▶ [THE TASK]: For the word "coord", count the lines in the records below that include it and give only that number.
______
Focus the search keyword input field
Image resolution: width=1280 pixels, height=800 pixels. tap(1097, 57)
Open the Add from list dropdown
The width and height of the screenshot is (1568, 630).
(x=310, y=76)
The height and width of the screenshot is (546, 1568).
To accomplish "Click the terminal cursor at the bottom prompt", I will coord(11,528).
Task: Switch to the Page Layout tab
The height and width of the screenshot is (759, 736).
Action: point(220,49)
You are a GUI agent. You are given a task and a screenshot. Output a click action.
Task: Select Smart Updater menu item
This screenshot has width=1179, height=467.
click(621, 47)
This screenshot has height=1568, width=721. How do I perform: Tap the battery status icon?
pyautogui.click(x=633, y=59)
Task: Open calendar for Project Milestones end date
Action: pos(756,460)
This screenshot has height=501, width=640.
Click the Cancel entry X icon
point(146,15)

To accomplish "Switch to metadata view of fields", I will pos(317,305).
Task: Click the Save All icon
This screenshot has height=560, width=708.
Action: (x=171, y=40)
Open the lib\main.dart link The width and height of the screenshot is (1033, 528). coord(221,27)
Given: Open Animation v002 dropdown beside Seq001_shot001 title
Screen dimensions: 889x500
______
▶ [REPLY]: 2